===== INFORMATION SUPPLIED
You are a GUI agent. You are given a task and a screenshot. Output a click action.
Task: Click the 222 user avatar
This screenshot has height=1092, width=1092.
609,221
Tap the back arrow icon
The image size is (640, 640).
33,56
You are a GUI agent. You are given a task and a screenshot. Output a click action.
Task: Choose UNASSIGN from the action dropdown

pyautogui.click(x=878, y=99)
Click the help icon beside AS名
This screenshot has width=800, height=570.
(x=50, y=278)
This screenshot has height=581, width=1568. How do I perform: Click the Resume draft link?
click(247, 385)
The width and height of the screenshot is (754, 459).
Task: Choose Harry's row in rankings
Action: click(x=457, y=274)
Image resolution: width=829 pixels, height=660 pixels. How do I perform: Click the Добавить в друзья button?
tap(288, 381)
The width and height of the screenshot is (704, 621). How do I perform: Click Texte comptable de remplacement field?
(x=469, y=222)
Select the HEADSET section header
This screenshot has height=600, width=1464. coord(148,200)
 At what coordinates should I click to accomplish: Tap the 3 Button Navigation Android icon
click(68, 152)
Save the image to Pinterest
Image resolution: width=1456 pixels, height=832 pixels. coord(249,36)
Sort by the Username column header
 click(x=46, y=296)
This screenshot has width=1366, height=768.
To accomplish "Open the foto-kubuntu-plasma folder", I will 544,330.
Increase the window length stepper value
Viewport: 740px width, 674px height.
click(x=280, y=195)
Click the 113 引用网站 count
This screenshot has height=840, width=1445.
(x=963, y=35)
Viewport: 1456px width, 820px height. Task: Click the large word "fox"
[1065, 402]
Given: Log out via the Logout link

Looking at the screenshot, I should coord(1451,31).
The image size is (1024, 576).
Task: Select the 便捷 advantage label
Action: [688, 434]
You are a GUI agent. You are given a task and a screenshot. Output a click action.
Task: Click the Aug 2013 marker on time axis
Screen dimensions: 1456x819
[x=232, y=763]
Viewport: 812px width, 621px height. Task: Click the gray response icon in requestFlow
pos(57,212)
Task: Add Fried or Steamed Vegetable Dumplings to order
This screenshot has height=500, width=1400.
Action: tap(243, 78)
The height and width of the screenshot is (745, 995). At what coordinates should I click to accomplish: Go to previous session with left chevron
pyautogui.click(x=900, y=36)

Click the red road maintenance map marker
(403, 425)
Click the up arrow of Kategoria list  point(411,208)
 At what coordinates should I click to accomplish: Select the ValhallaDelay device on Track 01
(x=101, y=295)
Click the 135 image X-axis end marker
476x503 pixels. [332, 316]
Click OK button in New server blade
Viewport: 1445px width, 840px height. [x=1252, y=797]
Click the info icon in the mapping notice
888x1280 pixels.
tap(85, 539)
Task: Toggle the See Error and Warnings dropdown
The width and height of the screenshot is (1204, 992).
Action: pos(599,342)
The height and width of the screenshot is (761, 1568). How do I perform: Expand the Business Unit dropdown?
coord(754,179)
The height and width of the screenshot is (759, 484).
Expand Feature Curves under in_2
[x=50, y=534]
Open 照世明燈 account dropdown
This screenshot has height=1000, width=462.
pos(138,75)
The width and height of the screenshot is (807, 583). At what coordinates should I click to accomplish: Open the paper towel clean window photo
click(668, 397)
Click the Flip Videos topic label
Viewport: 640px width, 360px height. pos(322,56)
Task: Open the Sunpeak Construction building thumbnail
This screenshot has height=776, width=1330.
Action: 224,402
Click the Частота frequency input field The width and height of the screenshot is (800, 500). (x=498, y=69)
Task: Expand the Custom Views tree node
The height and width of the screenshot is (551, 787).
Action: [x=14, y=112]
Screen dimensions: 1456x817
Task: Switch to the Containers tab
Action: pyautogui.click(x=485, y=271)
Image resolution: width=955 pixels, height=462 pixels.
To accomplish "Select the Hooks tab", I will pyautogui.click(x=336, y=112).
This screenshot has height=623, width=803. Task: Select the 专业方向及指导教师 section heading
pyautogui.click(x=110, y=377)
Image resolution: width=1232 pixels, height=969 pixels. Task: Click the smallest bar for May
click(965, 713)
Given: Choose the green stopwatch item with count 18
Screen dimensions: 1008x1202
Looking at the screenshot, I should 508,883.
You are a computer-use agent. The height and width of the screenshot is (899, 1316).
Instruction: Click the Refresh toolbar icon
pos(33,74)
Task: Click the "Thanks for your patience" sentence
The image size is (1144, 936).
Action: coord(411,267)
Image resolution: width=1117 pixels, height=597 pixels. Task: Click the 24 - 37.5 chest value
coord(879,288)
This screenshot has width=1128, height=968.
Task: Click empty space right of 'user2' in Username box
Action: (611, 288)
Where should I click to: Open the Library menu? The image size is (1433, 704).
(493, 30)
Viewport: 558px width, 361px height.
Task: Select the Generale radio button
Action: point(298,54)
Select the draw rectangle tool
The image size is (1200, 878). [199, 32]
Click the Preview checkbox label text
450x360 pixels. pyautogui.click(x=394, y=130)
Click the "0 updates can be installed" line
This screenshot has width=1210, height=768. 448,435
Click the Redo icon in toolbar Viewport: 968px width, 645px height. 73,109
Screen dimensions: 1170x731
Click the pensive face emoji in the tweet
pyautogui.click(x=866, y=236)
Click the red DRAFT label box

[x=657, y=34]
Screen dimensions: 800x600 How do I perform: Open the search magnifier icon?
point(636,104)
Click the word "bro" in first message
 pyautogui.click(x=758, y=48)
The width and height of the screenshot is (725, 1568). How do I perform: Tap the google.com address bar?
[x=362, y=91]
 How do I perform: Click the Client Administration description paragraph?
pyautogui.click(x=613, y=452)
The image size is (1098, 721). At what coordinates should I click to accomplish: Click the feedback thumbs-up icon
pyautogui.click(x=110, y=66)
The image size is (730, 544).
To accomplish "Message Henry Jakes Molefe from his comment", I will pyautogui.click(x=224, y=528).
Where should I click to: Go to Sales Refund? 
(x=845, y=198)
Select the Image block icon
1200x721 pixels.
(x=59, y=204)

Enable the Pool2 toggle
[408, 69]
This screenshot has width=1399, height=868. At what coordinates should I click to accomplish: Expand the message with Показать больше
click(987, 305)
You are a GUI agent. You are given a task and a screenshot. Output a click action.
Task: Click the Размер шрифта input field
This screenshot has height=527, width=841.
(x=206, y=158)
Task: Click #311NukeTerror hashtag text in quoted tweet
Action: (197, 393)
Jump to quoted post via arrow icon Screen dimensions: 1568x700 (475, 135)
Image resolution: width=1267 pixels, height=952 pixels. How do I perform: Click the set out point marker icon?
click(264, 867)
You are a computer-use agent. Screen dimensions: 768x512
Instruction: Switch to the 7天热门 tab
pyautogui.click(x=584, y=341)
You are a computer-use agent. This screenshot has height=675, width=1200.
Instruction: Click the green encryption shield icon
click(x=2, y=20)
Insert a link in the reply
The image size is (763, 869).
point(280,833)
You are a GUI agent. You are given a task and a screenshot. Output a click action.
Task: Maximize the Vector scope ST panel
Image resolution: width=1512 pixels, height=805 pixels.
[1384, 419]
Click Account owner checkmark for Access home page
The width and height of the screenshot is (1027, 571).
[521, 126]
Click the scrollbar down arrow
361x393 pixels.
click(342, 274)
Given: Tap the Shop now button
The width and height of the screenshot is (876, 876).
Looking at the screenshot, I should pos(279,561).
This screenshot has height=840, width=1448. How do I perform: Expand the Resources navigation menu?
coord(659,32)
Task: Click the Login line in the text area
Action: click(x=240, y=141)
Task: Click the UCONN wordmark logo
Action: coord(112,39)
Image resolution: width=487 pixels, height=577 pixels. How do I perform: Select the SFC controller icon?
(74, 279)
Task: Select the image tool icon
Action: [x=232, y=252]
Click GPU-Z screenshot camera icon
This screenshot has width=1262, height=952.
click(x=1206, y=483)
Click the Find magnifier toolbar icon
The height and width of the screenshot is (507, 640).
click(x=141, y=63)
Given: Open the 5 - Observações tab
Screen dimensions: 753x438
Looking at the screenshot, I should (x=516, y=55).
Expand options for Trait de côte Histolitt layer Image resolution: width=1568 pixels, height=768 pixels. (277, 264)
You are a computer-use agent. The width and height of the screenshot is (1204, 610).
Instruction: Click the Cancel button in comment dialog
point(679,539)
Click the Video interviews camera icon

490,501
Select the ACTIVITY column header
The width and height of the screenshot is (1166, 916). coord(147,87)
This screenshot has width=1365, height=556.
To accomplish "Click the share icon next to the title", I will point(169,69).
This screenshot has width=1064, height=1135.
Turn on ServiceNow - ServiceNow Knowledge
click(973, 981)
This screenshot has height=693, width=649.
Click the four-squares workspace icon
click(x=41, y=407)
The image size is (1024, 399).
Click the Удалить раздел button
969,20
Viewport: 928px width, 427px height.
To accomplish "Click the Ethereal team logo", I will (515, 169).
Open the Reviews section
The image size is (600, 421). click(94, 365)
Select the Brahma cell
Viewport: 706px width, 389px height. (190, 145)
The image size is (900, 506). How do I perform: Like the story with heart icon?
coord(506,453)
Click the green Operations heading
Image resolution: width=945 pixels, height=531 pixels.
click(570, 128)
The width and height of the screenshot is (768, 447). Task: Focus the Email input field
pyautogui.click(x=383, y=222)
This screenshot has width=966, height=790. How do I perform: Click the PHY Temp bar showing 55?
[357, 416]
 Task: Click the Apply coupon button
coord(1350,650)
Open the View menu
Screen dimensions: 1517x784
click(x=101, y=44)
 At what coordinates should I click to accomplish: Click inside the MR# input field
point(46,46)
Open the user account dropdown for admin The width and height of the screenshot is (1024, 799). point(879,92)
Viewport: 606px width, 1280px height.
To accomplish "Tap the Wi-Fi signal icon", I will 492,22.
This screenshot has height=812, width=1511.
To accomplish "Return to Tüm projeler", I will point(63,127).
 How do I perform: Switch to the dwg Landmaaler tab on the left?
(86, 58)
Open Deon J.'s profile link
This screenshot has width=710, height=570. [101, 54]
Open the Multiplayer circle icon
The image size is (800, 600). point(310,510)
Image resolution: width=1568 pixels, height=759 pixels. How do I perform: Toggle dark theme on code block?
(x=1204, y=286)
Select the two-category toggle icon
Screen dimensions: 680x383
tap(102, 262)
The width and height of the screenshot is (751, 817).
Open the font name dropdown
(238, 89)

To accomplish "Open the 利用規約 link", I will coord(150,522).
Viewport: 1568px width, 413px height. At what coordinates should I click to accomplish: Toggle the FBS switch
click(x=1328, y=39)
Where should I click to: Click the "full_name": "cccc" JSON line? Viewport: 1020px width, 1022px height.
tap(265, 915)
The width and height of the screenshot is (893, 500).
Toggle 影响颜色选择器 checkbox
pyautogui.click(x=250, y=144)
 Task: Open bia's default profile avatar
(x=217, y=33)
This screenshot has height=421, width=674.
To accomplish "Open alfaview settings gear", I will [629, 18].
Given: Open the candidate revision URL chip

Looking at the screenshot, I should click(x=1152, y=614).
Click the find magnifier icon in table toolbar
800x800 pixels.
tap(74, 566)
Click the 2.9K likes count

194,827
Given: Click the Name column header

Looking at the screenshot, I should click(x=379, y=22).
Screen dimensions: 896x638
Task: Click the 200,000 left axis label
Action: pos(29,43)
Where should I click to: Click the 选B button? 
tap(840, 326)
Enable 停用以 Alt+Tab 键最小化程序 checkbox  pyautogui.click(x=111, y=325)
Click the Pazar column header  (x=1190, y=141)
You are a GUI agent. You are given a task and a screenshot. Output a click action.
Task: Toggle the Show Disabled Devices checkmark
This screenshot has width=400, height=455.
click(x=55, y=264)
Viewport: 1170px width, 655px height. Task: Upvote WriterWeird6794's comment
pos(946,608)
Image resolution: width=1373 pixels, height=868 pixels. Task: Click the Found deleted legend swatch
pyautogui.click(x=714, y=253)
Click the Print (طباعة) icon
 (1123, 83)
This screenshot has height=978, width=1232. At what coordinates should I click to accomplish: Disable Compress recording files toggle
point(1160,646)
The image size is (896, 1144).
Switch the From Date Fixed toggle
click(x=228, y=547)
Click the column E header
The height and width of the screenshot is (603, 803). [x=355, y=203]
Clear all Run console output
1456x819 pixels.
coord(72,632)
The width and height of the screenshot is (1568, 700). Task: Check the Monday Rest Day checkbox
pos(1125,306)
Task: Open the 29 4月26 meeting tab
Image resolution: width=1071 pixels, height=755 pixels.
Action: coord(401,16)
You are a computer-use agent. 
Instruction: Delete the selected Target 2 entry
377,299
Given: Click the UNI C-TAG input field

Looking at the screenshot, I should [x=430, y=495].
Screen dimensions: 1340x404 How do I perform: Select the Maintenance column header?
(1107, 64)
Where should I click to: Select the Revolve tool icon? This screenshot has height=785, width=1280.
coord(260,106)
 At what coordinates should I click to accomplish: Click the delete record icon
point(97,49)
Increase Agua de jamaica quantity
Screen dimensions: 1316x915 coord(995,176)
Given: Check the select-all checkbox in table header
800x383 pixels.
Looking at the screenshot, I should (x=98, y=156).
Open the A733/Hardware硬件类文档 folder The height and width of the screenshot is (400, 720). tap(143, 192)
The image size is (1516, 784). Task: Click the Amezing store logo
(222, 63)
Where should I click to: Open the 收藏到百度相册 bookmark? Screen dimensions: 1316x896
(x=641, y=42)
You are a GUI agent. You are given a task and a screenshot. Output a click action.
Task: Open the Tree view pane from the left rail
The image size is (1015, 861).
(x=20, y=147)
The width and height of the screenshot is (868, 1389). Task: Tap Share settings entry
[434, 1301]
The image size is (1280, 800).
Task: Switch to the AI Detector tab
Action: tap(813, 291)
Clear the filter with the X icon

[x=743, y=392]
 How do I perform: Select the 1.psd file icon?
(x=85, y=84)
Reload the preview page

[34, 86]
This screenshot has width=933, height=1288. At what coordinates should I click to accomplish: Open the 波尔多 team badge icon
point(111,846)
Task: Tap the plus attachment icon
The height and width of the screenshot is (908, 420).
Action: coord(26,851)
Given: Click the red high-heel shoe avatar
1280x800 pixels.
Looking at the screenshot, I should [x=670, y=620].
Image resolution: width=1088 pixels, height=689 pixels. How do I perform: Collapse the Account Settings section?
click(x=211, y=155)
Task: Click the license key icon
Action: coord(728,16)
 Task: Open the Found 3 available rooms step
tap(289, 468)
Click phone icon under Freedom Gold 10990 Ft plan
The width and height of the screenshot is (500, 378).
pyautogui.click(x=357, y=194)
==========
→ DIRECTIONS
Every line that includes "checkmark" must be copied from the material above.

→ RESULT FOR THIS TASK
Click Account owner checkmark for Access home page
Task: Toggle the Show Disabled Devices checkmark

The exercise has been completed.